Tuesday, February 19, 2013

plus d'une semaine


i will begin with a dream i had a few nights ago. 
i feel that i owe it to you since it has been so long. 

i was standing on a beach with two other people, i'm pretty are my mom was one of them. 
we were all going to be punished for something we had done, but our punishments would vary. 
there were three different levels of punishment, one for each of us. 
although i didn't know what they were, i knew that i didn't want the worst one (duh) 
our punishment was to be given to us on a far away island. 
our punishment was based on what our feet looked like. the one with the ugliest feet would get the worst punishment. 
(those who know me really well know that i love my feet...a lot. they are beautiful.)
the man making the decision looked at our feet and i felt so confident that all of my worries disappeared. 
suddenly, he chose my feet as the ugliest ones. 
i burst into tears, not because i was getting the worst punishment. no. but because he claimed my feet to be the ugliest. 
i cried and made excuse after excuse "but my toes are so beautiful!" 
i just couldn't understand why my feet were the least favored. 
then i woke up. 

i like to think go myself as a grand advisor sometimes. 
especially when people call me for tips on the best laundry detergent to buy. 
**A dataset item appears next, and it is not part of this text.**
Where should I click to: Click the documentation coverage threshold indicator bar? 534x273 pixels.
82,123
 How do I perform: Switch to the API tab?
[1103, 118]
last week i went to the testing center which only opened at 10am...what the? 
for us motivated people who like to get things done early, it would be nice for the doors to open sooner. 
a guy walked in all confused about the late opening schedule, and to pass the time he decided to do some great gymnastic stretching on the bars by the entrance. 
i don't think i was the only confused one. 
entertaining nonetheless. 

the key to utmost happiness is listening to destiny's child. 
it kept me alive last week. 
that, and waking up every day saying the same prayer, "Heavenly Father, please, just let me live." 
glad last week ended.

i took on job number four. 
someone stop me before i die. 
but this one is by far the best! 
the elementary school i volunteer at has hired me to be an intervention assistant and substitute teacher every friday. 
so last week i taught a second grade french immersion class all day and it was the most wonderful experience ever. 
graduation can not come soon enough! 
i have absolutely no problem doing this for the rest of my life:)
i feel like every experience i have had, every where i have lived, every thing i have learned, every place i have traveled to, every person i have met, has led me to be exactly where i am today. and i can't even begin to express how grateful i am for all of that. 

loneliness is an interesting thing. 
being alone is the best way to think about our lives and where we want to be and how we want to get there. 
i have had a lot of alone time lately, and it's been pretty therapeutic and quite a blessing. 
there is so much i want to do with my life. 
i can't wait. 

i guess i should talk about valentine's day. 
i have a secret admirer. 
first year this has happened in my life and i am quite satisfied. 
actually, i was dang happy, i always wanted to that to happen to me in high school. 
and it finally did. 
whoever you are, thanks bunches. 
no one has ever bought me roses before and i am super satisfied:)
also, the best music for single awareness day is usher. hands down. 
teaching, usher, me, roses, chocolate, homework, dance party with heidi. 
grandest combination. 
love, love, love. 

i have been playing soccer lots and lots lately and it's been fabulous! 
our intramural team is quite fabulous, mainly because we just have fun and that's the best way to do it. 
matthieu found me some cleats. 
they are sexy. 
picture to come. 

life is good. 
the world is a beautiful place. 
and i am happy. 

1 comment:

  1. Tide Sport, duh. Knocks the sweatyness right out of your clothes.